Si può dire il nome?

Chiara Martegiani. Oggi una mia cara amica, perché ci siamo scoperti meglio assortiti come amici, piuttosto che come fidanzati.

Se non avesse fatto l’attore?

Forse mi sarebbe piaciuto fare il musicista. Nello spot TIM suonavo uno strumento, nella realtà suono piano e batteria. Chissà. Ma non sono affascinato dal palco e dai live. Preferisco comporre in solitudine, a casa. Mi ritengo più creativo che esecutivo.

Si rivede mai in tv?

Può succedere di organizzare gruppi d’ascolto con amici. Ma in generale, non sono fruitore casuale di televisione. Preferisco vedere serie tv o film che scelgo. Guardo poco i contenuti generalisti, eccezion fatta per X-Factor e, a tratti, per Sanremo. Succede anche ai miei amici della mia generazione. I meccanismi di fruizione stanno cambiando davvero.

Non ha mai vissuto un periodo nero, nella sua carriera?

Dopo una partenza ottima, con due, tre anni di soddisfazioni, ho vissuto una battuta d’arresto. Per quasi due anni ho praticamente smesso di lavorare. Non mi chiamavano ai casting, ero convinto ci fosse una sorta di entità superiore che volesse il mio male.

Come ha resistito?

Avevo messo da parte dei soldi. Ho collaborato a sessioni di doppiaggio, imparato a lavorare nelle produzioni. Da lì è nato il documentario Harry’s Bar, che ho prodotto ed è andato su Canale 5 dopo essere stato premiato a Venezia. Ho gestito i miei coni d’ombra. E il lavoro è tornato.
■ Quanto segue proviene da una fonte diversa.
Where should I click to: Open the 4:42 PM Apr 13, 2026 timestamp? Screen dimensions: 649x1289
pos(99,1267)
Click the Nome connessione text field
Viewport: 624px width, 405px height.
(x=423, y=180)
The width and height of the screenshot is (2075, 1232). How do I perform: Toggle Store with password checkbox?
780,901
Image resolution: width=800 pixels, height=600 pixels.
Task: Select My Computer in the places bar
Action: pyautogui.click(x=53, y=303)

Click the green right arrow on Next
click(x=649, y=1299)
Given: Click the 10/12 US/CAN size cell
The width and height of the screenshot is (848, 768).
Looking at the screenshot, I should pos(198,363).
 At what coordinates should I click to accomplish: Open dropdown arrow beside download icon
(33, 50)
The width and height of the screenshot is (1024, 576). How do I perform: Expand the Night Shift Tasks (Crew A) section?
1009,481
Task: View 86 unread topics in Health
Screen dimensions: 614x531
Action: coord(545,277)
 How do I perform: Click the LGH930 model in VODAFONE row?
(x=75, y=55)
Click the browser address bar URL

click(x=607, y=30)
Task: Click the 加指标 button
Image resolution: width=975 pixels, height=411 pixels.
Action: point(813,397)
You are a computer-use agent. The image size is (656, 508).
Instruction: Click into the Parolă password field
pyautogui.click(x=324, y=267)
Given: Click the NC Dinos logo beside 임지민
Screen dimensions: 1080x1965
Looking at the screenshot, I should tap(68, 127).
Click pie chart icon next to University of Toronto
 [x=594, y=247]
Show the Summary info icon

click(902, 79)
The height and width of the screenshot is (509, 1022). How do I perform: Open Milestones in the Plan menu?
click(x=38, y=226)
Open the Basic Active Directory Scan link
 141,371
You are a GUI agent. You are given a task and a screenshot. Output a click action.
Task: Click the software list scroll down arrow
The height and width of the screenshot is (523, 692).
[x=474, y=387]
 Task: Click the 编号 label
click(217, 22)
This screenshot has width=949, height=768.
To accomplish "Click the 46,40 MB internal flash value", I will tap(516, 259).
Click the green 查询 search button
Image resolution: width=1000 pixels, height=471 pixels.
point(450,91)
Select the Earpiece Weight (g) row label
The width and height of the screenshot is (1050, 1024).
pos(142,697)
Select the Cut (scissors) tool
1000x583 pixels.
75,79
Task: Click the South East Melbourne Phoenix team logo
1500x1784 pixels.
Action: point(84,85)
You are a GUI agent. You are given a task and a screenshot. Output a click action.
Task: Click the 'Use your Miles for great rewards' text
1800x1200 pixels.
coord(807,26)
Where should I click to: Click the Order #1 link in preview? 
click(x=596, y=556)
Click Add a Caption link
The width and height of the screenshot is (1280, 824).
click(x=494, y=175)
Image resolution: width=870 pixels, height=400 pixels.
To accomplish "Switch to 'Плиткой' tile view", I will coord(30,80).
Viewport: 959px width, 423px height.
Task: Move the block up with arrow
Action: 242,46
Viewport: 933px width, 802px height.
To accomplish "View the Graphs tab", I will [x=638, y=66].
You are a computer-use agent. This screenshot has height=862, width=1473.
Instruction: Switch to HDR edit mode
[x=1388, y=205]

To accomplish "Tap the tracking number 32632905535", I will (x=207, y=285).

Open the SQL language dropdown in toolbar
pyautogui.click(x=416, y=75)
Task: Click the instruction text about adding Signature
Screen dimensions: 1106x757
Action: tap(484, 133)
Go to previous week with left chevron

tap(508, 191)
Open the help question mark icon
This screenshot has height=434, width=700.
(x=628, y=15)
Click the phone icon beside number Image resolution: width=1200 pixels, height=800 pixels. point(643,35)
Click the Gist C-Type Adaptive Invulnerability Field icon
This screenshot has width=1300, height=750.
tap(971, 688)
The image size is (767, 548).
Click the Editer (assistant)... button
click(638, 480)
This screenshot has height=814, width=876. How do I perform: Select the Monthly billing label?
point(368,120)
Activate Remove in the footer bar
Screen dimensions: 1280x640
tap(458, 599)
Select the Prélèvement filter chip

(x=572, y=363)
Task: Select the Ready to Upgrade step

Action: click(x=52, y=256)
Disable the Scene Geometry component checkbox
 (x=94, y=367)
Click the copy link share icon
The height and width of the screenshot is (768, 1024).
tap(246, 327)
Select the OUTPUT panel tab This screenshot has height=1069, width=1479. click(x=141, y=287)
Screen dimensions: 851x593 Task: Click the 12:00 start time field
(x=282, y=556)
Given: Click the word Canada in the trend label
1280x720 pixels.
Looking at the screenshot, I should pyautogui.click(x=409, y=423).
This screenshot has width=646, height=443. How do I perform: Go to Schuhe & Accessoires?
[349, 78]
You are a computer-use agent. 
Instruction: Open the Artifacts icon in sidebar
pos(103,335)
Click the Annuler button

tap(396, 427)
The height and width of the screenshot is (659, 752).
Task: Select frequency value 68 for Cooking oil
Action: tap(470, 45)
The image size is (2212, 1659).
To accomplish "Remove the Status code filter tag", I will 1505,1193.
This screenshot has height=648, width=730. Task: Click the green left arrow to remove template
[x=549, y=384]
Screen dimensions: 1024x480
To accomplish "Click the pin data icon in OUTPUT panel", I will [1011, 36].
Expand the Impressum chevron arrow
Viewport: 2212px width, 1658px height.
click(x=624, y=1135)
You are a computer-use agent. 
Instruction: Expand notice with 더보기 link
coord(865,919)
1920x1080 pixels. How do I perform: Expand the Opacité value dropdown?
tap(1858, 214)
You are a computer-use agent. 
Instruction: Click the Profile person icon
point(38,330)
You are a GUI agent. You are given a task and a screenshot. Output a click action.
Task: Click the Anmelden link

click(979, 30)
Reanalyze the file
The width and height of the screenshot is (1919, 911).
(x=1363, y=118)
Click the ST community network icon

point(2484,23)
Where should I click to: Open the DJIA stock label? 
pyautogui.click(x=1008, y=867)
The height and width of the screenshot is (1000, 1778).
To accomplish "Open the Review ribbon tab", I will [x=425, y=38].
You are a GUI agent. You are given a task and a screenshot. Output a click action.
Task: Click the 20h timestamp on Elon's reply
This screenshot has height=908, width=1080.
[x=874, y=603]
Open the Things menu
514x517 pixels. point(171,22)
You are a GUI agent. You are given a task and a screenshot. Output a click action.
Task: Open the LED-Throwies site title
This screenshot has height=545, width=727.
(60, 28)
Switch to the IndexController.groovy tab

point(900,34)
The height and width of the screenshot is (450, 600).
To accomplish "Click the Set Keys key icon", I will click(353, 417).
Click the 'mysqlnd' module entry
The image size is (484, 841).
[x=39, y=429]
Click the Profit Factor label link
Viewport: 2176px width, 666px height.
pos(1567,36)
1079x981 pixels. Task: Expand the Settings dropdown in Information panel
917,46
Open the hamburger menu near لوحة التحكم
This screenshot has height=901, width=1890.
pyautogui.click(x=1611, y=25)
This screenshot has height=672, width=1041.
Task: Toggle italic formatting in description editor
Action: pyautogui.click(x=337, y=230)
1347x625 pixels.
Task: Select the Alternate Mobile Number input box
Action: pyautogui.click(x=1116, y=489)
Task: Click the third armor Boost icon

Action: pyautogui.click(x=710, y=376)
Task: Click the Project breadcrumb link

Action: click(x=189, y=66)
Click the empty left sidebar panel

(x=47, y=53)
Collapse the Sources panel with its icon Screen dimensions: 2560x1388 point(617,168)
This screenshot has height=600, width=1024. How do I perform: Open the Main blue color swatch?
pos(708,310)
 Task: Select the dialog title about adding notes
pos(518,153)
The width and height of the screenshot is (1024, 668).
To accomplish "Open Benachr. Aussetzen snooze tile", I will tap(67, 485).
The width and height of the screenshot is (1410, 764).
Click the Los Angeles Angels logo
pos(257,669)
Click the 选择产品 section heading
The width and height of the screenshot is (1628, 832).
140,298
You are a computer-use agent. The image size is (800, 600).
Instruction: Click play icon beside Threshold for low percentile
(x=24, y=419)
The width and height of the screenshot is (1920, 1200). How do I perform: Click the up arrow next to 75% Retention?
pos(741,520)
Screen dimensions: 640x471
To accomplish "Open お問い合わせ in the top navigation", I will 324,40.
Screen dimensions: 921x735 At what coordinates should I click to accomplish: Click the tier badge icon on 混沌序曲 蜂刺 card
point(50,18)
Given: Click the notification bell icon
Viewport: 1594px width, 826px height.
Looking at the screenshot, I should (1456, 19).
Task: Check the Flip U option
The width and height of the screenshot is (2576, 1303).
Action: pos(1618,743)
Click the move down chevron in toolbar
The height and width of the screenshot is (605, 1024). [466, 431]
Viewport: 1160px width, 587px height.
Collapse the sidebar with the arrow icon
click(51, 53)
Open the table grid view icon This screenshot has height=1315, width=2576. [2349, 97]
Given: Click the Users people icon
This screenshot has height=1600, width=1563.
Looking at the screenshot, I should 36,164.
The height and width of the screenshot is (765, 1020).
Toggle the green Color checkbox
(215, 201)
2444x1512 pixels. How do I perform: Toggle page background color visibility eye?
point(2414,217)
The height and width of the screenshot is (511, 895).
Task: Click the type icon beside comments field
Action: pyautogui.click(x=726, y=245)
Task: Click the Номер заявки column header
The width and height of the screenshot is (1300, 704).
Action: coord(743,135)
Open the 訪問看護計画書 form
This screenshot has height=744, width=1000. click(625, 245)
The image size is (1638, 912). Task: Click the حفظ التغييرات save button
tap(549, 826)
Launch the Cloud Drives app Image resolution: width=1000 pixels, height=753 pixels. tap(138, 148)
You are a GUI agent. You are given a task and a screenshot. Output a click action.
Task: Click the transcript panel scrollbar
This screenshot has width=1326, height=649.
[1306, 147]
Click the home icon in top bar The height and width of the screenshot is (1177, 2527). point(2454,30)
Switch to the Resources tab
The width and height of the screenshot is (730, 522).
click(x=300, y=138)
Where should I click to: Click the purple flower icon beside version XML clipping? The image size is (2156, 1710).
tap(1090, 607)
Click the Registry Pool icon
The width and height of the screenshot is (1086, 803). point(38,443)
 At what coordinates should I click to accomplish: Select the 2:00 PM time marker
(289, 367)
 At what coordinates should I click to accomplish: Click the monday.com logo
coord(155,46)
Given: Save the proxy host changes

E quando non lavora perché vuole riposarsi?

Durante un viaggio a Bali ho scoperto il surf. Una nuova, travolgente passione. Poi giro i mercatini dell’usato. Scrivo sceneggiature che spero diventino film. E aiuto amici attori a preparare le loro parti.

Prossimi progetti?

Sorelle, una fiction con Anna Valle in onda su Rai1 dal 7 marzo. Nella storia c’è un bilanciamento tra la linea familiare e una linea gialla, quasi thriller. Alla base del racconto, la scomparsa di una donna, Anna Caterina Murario, sorella della protagonista. Il mio personaggio, un ragazzo incompreso vittima di un grande amore destinato a non concretizzarsi, custodisce un segreto che si rivelerà fondamentale per la soluzione del mistero. Poi, probabilmente l’anno prossimo, verrà mandata in onda Il confine, fiction ambientata nella Prima guerra mondiale.